You could have your eyes checked, your teeth inspected, go to the theatre, go to Church, have your photograph taken, buy a new house, go to the bank, have your hair done (in 5 different emporiums if you were a man – only 3 for the ladies!) and your clothes cleaned.
After sampling all of those delights you could sample some more at Stanford’s Café or J.W.Wells fried fish shop. A spot of relaxation was a simple matter. How about the Prince of Wales theatre on the corner of ……………………… Street, a spot of billiards at the Central Saloon or a few ales in any or some of the 7 public houses? If you ate or drank too much Madame Yale at Corsetieres could always help you out!
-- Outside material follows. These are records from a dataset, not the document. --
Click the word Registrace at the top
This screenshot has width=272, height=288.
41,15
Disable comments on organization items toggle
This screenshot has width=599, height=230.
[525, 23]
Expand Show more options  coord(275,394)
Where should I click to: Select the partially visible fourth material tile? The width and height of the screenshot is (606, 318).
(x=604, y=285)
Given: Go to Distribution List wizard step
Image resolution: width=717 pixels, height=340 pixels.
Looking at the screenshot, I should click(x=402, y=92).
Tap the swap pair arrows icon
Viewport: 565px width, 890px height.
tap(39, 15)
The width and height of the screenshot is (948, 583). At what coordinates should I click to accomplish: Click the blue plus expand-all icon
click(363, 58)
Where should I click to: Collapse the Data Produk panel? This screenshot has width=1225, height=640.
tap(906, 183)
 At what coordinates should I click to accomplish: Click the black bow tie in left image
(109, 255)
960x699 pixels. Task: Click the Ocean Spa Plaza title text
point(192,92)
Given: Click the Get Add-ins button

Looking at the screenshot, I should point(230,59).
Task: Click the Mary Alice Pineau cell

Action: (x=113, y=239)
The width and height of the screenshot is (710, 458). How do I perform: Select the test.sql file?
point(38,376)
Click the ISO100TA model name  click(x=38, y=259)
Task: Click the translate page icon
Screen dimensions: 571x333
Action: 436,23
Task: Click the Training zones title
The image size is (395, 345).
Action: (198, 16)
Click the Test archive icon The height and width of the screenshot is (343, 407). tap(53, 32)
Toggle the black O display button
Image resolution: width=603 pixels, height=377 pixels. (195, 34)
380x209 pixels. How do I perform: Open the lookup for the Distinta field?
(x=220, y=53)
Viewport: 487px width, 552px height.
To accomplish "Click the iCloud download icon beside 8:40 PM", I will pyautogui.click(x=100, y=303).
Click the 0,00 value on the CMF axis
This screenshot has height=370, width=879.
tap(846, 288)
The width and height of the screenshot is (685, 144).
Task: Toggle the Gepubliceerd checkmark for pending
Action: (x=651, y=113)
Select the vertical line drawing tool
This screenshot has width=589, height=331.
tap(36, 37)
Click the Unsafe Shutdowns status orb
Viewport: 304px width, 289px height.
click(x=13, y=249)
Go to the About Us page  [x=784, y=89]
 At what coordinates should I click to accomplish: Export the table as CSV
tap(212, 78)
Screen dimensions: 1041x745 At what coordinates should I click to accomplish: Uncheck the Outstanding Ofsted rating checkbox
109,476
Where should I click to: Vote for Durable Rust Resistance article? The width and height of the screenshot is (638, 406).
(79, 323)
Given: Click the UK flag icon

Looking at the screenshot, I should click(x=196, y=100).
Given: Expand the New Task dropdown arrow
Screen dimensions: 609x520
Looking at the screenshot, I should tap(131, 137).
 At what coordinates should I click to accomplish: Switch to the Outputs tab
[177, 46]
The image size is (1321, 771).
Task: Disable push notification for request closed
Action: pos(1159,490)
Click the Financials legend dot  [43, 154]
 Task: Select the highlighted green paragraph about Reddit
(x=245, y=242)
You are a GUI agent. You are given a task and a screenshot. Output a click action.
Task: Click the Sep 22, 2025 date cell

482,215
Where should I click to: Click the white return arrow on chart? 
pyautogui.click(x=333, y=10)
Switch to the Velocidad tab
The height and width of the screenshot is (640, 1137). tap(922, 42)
There were 8 milliners including The Bonnet Box, The Millinery shop and Alice Woodliff. A surprising number of 10 shops were described as Gown Specialists, for example Van-Allan Ltd, and A.Torgjelsen. Shops liked to give themselves an air of exoticism by using a smattering of French in their names and so A la Mode and Annette found themselves in Freeman Street along with Smartwear et Compagnie. Does this mix of straightforward, “call-a-spade-a-spade” English “Smartwear” still conjure up the notion of haute couture just because it is followed by the letters et Cie on the name plate? According to one resident the letter C looked like an l and the shop was known to the locals as Smartwear-et-lie, all words pronounced in a grimbarian manner, nobody knew what it meant and what an odd name for a shop, but nobody questioned it.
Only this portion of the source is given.